* Action item: Transcribe the data below verbatim from the line with "Image resolution: width=1460" to the line with "the attachment row's". Include both of those lines.

* Available records:
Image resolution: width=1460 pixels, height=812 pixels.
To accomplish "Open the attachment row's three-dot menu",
---
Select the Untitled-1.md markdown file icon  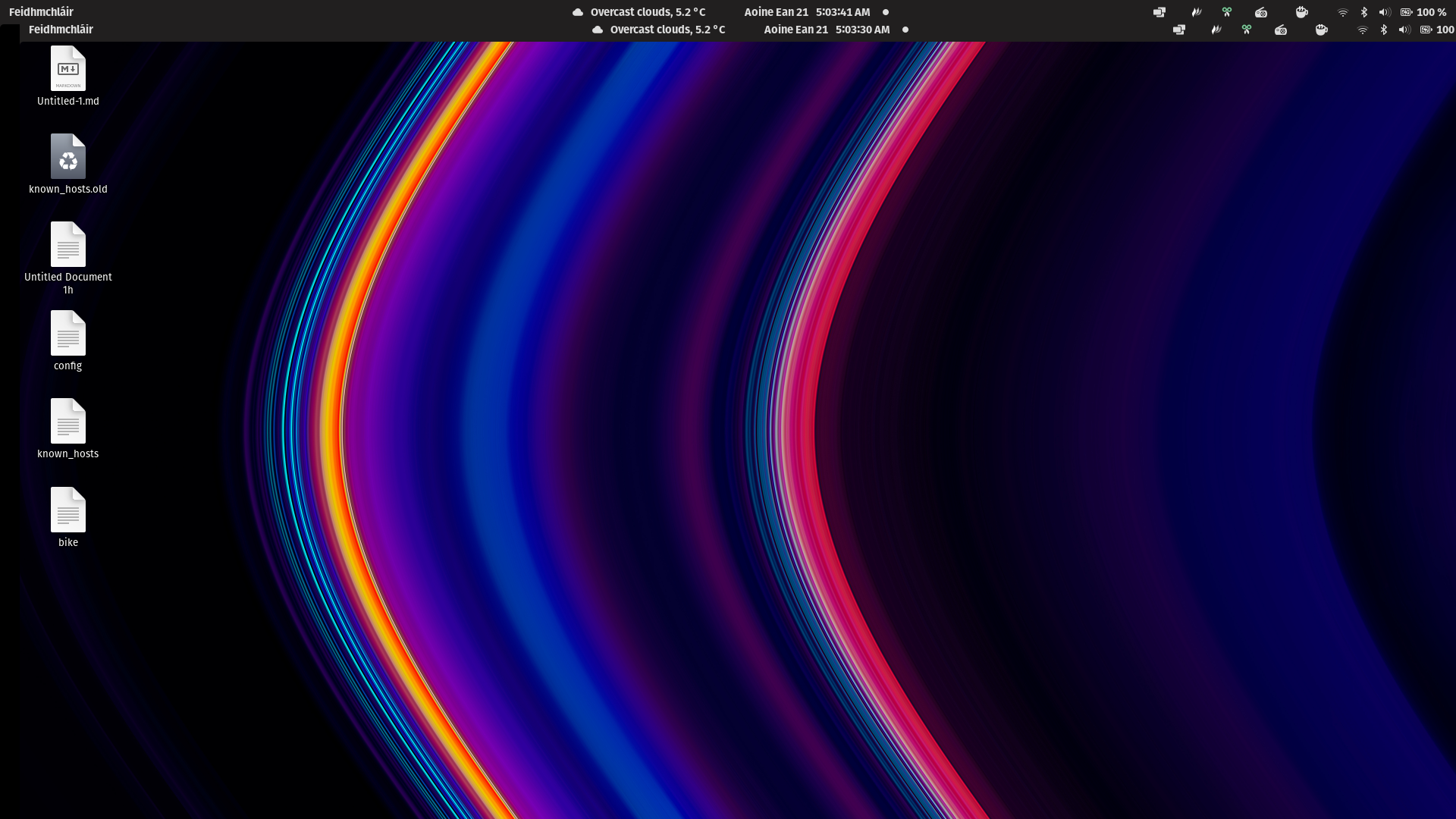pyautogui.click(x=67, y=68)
==
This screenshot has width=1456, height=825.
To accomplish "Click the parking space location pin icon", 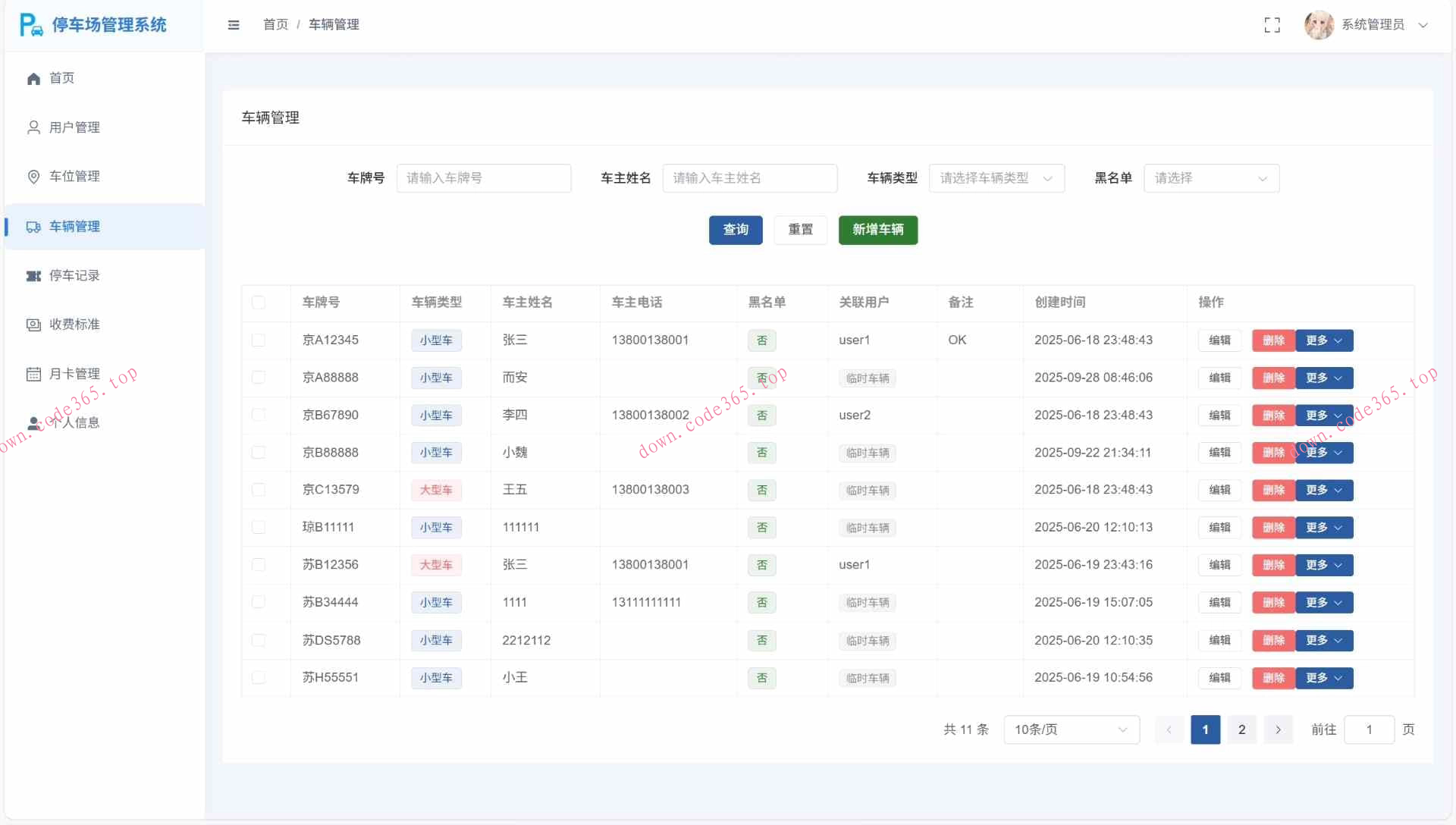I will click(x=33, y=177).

* Completed task:
Image resolution: width=1460 pixels, height=812 pixels.
To accomplish "Open the attachment row's three-dot menu",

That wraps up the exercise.